Since getting California Fresh through the federal and state approval process for franchising in early May, Jordan said he’s already entertained interested franchisees from all over the state.
“A lot of our clients are really looking to grow regionally,” he said. “They’re looking for their first or second franchisees to be somewhere close in California.”
For most business owners, lack of capital is the biggest barrier to business expansion, which is why franchising becomes such a viable option. Rather than make huge capital investments themselves, franchisers are paid large up-front start-up fees and continued royalties thereafter by their franchisees.
Once a business decides to franchise itself out, however, the legal process and mandated business documentation are also significant obstacles to work though.
American businesses that want to franchise themselves out must be approved by the Federal Trade Commission, which governs franchise law.
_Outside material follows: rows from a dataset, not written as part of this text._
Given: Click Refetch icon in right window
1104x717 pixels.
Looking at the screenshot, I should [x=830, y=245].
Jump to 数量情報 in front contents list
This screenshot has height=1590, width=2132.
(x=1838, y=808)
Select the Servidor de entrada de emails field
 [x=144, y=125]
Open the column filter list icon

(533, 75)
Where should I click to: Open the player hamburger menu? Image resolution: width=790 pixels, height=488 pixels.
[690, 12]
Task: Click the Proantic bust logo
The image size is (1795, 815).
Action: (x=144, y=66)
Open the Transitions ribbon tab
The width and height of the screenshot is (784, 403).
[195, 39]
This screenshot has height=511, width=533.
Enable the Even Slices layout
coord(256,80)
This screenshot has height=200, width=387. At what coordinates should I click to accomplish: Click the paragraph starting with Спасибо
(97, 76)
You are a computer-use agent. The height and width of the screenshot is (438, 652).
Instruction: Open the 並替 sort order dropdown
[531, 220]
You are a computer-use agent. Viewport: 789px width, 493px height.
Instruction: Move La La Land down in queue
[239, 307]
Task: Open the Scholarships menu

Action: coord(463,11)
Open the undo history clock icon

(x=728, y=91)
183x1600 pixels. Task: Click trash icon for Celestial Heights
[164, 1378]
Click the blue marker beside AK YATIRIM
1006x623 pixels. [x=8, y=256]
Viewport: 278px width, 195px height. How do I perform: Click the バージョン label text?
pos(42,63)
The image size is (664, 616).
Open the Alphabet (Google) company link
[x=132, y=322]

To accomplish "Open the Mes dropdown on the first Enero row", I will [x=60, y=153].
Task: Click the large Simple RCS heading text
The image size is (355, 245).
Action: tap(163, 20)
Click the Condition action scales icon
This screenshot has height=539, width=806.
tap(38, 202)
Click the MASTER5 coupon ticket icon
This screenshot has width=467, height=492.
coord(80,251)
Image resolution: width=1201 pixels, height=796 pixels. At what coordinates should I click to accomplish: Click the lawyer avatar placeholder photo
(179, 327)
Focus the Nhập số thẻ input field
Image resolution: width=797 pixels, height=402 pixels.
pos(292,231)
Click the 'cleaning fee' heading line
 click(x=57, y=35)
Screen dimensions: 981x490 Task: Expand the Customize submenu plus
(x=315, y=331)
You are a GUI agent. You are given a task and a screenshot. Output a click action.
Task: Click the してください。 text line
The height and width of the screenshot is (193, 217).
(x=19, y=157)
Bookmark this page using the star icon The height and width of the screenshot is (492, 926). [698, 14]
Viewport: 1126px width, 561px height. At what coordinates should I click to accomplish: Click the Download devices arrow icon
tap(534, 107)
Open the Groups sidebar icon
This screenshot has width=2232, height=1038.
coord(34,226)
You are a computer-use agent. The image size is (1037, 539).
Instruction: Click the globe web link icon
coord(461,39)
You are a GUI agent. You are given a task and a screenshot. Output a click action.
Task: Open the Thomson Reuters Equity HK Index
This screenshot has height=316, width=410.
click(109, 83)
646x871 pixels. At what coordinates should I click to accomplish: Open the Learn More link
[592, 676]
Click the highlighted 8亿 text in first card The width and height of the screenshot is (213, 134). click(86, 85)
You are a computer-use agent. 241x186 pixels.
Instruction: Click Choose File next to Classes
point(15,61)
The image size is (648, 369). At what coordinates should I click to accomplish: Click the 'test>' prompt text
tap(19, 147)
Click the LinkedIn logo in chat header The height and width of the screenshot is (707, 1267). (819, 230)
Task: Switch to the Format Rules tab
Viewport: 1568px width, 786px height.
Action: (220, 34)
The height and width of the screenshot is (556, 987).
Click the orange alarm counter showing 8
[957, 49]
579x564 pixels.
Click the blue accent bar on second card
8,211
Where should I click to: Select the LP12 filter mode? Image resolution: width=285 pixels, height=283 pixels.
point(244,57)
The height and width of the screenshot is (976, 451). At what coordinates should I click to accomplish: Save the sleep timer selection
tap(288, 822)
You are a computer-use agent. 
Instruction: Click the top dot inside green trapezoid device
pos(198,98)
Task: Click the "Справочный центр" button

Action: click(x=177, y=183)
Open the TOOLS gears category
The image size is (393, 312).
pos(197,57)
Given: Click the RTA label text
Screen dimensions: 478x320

The FTC requires all potential franchisers to complete a lengthy disclosure document, often called the “FTC Rule,” detailing the franchise’s fees and basic investment requirements, financial statements, copyrights and other intellectual property, litigation and bankruptcy history and franchise agreement.
In California, the California Franchise Investment Law and the California Franchise Relations Act also require potential franchisers to register their businesses with the state and go through a similar documentation process.
After obtaining government approval, a franchise moves into the next step: developing its own documents, policies and procedures to present to franchisees, including franchise fees and royalties, advertising percentages, criteria for qualified buyers and the franchise’s operations manual and training materials.
After that, it typically begins to market itself and award franchises to qualified buyers.
Hassan said California Fresh is “a great example of a very successful business that had to make the decision of how it wanted to expand.”
“Franchising is just another way to grow — without a huge capital investment,” he said.
Jordan said that the best franchising business models are those that keep it simple. “I just have a bunch of guys making sandwiches and smoothies. It’s not complicated,” he said. “If you have a concept that anybody can do, not just people with MBAs or Ph.D.s, it can probably work as a franchise.”